_Passage_:

Marijuana remains illegal under federal law. That much we know. So even when states give the green light to medical marijuana, they are not truly legalizing anything. They are simply choosing to look the other way as people break federal law. That leads to another question: should medical marijuana users be able to own guns?
It is a reasonable question given the fact that people who use substances on the Schedule I list are not allowed to possess firearms. They also aren’t allowed to drive commercial trucks across state lines for interstate commerce purposes. The conflicts between federal and state laws further demonstrate the need for lawmakers to get it together and reconcile things.
Winding Its Way through the Courts
The argument over medical marijuana and gun ownership is finally winding its way through the courts. In one case brought before the 5th US Circuit Court of Appeals in New Orleans, the court found the federal government’s ban on firearm possession among medical cannabis users unconstitutional.
A similar case brought in Florida is still undecided. A lower court ruled in favor of the federal government but, on appeal, the Circuit Court seems to be split on the issue. We will have to wait to see how that court eventually rules. If it joins the 5th Circuit by issuing a similar ruling, there could be nationwide impacts. Otherwise, the case is likely to go to the Supreme Court for some sort of reconciliation.
Not Just Private Citizens
The court rulings will mainly affect private citizens regardless of how things turn out. But they could impact public sector employees as well, particularly law enforcement officers. The importance of those rulings is easily understood by looking at how the states treat medical marijuana consumption.
Out in Utah, the owners of marijuana dispensary Beehive Farmacy say that only medical cannabis is allowed. Recreational marijuana consumption remains illegal. Beehive personnel say that state lawmakers passed a law a couple of years ago barring discrimination against government employees with valid medical cannabis cards.
Subsequent regulations went on to bar any such discrimination in the public sector. Public-sector employees must now treat medical cannabis consumption the same way they do the consumption of any prescription medication. The one exception is law enforcement.

_Work request_:
Retype the stretch of the passage on medical marijuana and gun ownership from "It is a reasonable" through "and reconcile things.", keeping every word unchanged. The lines that come next have no connection to the passage on medical marijuana and gun ownership.

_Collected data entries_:
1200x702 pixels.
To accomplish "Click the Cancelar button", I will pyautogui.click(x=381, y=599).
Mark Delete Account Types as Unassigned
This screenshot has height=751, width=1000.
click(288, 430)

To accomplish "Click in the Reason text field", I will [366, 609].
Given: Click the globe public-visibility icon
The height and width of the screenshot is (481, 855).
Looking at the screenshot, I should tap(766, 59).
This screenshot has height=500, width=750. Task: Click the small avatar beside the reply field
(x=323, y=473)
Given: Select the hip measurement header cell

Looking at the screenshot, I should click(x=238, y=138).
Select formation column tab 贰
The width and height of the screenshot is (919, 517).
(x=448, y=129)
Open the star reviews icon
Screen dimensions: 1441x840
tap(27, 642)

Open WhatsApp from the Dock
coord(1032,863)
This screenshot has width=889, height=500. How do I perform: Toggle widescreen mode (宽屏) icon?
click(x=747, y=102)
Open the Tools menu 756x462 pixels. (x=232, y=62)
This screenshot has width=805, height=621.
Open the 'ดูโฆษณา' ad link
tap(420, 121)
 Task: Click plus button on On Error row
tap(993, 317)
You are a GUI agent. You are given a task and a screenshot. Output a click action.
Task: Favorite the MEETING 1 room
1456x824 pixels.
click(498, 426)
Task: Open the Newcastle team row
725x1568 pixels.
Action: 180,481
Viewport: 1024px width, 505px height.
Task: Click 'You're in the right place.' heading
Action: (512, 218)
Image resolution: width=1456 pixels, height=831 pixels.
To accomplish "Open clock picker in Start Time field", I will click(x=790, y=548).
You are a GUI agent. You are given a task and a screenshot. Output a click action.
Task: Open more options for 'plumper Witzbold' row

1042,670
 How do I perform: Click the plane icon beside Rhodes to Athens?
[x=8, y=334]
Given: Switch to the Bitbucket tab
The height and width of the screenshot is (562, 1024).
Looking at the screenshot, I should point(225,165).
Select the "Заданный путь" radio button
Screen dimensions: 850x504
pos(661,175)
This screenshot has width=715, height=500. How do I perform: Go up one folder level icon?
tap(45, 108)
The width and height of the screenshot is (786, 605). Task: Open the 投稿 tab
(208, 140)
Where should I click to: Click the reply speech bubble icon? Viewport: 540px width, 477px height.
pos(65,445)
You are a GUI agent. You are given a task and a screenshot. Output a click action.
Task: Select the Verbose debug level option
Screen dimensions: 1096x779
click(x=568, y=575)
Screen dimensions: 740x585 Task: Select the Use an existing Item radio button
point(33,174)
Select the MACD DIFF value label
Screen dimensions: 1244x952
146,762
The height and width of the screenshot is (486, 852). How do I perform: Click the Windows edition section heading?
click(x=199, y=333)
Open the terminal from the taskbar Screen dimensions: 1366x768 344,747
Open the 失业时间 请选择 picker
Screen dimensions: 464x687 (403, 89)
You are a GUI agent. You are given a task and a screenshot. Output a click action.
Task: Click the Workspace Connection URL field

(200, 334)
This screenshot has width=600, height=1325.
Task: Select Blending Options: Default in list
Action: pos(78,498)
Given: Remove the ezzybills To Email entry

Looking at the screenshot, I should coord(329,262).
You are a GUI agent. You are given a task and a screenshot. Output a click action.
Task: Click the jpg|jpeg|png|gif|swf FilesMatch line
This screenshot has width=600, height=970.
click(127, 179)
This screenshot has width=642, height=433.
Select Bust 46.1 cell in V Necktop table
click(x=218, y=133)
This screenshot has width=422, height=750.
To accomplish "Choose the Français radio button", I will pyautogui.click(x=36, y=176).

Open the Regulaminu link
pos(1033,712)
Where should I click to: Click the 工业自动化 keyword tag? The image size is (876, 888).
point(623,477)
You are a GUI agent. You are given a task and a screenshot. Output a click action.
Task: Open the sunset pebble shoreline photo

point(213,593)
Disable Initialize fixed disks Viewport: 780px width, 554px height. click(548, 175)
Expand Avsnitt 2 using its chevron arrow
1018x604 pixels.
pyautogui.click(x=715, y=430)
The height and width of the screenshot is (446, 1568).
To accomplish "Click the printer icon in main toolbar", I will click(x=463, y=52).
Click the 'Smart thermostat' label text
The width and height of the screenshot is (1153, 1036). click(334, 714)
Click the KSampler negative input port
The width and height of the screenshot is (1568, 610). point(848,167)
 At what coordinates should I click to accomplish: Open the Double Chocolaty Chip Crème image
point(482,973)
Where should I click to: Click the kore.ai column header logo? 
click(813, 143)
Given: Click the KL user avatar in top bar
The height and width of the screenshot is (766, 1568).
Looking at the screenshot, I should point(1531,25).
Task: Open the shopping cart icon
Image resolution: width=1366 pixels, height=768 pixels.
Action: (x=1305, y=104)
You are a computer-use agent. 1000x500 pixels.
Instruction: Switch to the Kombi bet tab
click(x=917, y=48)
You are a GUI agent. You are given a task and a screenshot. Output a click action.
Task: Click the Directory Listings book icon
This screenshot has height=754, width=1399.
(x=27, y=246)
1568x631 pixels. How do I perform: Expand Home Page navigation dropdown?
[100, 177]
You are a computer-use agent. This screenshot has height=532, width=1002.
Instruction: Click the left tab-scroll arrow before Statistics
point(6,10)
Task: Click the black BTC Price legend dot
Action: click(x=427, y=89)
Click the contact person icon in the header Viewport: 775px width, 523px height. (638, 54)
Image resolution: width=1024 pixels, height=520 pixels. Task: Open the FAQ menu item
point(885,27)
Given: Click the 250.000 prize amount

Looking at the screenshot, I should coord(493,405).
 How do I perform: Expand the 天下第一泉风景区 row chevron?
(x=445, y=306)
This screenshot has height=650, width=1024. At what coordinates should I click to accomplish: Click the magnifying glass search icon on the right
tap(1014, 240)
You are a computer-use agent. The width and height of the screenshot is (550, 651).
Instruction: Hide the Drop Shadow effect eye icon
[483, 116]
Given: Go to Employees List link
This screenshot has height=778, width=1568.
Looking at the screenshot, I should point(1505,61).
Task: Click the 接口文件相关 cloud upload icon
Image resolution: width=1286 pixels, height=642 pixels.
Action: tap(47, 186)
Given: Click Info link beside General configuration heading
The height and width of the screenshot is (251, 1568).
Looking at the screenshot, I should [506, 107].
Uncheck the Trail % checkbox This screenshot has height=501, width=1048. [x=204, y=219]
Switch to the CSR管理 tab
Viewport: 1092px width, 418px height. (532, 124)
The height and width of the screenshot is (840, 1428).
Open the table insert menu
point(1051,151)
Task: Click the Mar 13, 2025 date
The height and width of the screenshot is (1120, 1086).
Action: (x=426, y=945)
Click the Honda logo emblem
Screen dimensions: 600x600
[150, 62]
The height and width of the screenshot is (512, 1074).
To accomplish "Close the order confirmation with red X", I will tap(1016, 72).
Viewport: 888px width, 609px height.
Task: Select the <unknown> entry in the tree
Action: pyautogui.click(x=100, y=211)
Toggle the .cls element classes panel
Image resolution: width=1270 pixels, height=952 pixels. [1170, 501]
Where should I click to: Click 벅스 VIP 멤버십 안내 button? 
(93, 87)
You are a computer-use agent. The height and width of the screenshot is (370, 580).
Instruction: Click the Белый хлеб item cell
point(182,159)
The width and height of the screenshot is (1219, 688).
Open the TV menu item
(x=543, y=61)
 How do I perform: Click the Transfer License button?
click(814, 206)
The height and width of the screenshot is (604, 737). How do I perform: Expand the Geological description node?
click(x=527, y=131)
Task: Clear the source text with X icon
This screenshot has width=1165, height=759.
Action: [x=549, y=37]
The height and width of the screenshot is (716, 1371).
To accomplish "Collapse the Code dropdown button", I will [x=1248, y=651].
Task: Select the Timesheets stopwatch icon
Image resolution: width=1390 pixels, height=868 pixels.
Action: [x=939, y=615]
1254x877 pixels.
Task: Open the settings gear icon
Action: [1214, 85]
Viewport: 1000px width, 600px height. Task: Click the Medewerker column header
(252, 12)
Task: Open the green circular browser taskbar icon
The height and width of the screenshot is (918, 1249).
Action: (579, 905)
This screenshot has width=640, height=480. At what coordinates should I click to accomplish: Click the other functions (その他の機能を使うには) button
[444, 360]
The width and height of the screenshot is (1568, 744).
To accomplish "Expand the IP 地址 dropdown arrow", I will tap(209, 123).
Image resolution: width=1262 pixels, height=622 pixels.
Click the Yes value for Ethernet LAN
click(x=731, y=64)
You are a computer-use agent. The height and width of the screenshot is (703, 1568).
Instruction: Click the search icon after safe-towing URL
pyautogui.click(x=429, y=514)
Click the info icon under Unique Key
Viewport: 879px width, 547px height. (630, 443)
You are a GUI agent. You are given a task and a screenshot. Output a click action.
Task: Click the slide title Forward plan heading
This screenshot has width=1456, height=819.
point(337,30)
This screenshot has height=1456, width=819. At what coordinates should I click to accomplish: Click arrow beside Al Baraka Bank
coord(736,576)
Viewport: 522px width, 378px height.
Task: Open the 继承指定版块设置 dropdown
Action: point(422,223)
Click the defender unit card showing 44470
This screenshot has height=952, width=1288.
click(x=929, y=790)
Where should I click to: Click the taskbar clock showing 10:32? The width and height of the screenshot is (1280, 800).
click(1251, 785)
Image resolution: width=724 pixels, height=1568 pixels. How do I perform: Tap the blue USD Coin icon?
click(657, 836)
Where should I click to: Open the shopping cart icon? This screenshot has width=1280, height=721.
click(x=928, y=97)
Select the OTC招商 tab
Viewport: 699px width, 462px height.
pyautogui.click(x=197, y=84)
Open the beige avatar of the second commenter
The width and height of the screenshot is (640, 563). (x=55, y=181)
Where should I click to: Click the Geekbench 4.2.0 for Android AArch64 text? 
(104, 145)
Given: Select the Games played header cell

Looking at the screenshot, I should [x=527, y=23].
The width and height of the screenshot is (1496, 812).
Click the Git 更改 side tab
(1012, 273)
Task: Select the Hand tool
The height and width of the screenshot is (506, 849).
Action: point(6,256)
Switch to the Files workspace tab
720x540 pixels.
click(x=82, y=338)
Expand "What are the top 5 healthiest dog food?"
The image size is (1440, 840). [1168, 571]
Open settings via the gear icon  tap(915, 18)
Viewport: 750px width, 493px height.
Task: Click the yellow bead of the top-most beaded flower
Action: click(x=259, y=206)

_Reply_:
It is a reasonable question given the fact that people who use substances on the Schedule I list are not allowed to possess firearms. They also aren’t allowed to drive commercial trucks across state lines for interstate commerce purposes. The conflicts between federal and state laws further demonstrate the need for lawmakers to get it together and reconcile things.